Web application that uses scikit-learn
I'm working on a Docker image that wraps predict
and predictproba
methods and expose them as a web api: https://github.com/hexacta/docker-sklearn-predict-http-api
You need to save your model:
from sklearn.externals import joblib
joblib.dump(clf, 'iris-svc.pkl')
create a Dockerfile:
FROM hexacta/sklearn-predict-http-api:latest
COPY iris-svc.pkl /usr/src/app/model.pkl
and run the container:
$ docker build -t iris-svc .
$ docker run -d -p 4000:8080 iris-svc
then you can make requests:
$ curl -H "Content-Type: application/json" -X POST -d '{"sepal length (cm)":4.4}' http://localhost:4000/predictproba
[{"0":0.8284069169,"1":0.1077571623,"2":0.0638359208}]
$ curl -H "Content-Type: application/json" -X POST -d '[{"sepal length (cm)":4.4}, {"sepal length (cm)":15}]' http://localhost:4000/predict
[0, 2]
You can follow the tutorial below to deploy your scikit-learn model in Azure ML and get the web service automatically generated:
Build and Deploy a Predictive Web App Using Python and Azure ML
or the combination of yHat + Heroku may also do the trick
If this is just for a demo, train your classifier offline, pickle the model and then use a simple python web framework such as flask or bottle to unpickle the model at server startup time and call the predict function in an HTTP request handler.
django is a feature complete framework hence is longer to learn than flask or bottle but it has a great documentation and a larger community.

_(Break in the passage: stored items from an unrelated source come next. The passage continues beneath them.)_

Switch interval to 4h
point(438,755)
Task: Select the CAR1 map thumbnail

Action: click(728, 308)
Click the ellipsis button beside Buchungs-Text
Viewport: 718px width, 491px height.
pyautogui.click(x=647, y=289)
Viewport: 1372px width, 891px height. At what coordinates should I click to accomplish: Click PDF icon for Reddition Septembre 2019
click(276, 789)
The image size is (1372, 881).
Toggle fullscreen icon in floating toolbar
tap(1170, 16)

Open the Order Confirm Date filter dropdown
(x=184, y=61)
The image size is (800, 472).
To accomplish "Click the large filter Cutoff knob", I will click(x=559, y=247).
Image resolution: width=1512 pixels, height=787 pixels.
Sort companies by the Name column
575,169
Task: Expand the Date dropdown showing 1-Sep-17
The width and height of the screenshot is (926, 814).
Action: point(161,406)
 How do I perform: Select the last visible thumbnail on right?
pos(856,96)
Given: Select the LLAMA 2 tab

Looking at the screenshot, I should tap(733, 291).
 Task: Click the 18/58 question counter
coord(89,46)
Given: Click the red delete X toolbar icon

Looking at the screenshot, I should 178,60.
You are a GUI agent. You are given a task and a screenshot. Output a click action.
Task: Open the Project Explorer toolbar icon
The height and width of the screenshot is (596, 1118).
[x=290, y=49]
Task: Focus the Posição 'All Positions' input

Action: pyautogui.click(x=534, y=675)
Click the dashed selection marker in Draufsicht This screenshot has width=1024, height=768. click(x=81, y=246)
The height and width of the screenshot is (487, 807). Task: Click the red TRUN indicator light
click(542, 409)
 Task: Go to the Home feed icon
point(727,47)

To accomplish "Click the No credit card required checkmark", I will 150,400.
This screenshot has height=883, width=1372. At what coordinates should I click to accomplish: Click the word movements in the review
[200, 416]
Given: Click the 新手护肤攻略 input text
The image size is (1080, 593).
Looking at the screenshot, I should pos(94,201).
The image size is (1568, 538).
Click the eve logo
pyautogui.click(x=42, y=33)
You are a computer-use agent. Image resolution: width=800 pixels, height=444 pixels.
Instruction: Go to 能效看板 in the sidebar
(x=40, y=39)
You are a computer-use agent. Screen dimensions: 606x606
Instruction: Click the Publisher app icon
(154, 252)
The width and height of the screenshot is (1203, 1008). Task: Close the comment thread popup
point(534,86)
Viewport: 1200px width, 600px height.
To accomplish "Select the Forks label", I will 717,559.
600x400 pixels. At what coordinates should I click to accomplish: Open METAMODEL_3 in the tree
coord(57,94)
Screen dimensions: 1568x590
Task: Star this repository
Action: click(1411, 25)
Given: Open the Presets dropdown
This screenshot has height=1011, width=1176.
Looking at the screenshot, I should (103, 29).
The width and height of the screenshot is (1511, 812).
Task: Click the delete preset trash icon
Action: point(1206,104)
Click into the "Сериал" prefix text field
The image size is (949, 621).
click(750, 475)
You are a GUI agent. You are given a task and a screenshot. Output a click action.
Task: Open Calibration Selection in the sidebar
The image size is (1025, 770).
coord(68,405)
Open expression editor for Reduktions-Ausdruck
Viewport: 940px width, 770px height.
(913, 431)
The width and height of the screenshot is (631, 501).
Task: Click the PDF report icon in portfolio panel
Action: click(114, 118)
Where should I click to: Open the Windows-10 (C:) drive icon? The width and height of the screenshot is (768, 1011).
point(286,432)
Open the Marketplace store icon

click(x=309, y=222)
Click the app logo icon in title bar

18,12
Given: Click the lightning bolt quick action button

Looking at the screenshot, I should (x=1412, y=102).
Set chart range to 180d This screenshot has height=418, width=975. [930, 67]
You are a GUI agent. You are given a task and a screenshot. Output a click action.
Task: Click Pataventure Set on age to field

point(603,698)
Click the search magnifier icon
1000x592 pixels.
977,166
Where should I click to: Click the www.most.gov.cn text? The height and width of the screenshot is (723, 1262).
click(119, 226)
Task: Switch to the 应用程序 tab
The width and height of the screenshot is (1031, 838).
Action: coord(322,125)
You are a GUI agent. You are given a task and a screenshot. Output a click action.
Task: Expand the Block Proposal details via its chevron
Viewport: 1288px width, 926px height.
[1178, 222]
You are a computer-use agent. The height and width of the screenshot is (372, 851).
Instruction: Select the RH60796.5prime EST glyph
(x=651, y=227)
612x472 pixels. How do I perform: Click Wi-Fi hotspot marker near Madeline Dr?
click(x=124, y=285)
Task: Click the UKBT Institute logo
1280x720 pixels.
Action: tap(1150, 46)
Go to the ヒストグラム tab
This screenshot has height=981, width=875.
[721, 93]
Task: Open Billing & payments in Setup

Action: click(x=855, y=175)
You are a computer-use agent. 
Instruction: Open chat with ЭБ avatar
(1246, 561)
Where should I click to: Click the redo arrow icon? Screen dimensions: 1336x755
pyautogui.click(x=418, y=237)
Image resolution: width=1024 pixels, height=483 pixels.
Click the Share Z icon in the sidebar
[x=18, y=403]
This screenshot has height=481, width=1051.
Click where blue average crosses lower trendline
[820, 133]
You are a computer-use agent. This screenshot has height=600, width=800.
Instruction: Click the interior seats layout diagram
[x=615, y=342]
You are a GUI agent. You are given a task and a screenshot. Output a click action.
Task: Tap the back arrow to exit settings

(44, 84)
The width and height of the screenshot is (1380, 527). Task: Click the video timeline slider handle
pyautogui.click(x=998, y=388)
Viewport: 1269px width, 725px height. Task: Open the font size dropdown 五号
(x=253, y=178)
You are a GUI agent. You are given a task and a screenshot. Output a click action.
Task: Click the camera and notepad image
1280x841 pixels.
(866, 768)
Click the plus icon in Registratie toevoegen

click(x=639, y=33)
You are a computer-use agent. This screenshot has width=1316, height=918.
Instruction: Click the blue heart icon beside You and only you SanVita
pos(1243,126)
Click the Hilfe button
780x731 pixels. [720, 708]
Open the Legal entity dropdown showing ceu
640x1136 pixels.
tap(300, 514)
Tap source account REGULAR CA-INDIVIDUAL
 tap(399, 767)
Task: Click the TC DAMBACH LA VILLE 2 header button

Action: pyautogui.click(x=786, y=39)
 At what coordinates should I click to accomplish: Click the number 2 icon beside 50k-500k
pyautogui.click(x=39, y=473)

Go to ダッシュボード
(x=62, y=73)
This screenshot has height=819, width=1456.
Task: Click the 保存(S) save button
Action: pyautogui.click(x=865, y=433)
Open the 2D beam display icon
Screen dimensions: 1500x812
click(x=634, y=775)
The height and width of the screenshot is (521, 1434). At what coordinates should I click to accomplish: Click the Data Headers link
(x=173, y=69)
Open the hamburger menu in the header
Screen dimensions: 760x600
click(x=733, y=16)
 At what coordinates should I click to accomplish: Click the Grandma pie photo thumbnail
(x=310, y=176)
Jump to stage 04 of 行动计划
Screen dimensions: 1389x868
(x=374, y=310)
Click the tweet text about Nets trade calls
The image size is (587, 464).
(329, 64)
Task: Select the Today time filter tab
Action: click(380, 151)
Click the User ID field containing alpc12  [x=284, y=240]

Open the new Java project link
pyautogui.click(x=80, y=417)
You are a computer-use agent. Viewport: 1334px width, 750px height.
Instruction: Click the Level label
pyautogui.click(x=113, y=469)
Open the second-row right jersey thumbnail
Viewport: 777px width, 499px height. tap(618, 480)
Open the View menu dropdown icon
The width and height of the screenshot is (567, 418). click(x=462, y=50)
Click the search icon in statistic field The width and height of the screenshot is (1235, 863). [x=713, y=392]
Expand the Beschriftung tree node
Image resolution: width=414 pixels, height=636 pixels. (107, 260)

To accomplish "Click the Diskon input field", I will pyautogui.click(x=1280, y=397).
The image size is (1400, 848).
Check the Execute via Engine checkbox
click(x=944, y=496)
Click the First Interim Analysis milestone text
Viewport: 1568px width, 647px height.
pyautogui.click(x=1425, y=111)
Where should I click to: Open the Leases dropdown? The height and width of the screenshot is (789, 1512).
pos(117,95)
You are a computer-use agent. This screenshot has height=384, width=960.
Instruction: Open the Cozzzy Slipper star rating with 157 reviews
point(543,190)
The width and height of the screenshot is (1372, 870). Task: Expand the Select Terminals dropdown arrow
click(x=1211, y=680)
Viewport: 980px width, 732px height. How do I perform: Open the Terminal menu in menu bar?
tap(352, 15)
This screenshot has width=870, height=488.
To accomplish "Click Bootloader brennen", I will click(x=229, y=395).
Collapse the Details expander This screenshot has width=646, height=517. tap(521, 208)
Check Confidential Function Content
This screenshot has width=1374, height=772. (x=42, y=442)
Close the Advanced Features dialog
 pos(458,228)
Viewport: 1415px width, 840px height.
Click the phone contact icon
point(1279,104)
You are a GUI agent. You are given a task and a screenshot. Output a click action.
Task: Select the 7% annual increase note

heroku is a service to host your application in the cloud. It's possible to host flask applications on heroku, here is a simple template project + instructions to do so.
For "production" setups I would advise you not to use pickle but to write your own persistence layer for the machine learning model so as to have full control on the parameters your store and be more robust to library upgrades that might break the unpickling of old models.
While this is not a classifier, I have implemented a simple machine learning web service using the bottle framework and scikit-learn. Given a dataset in .csv format it returns 2D visualizations with respect to principal components analysis and linear discriminant analysis techniques.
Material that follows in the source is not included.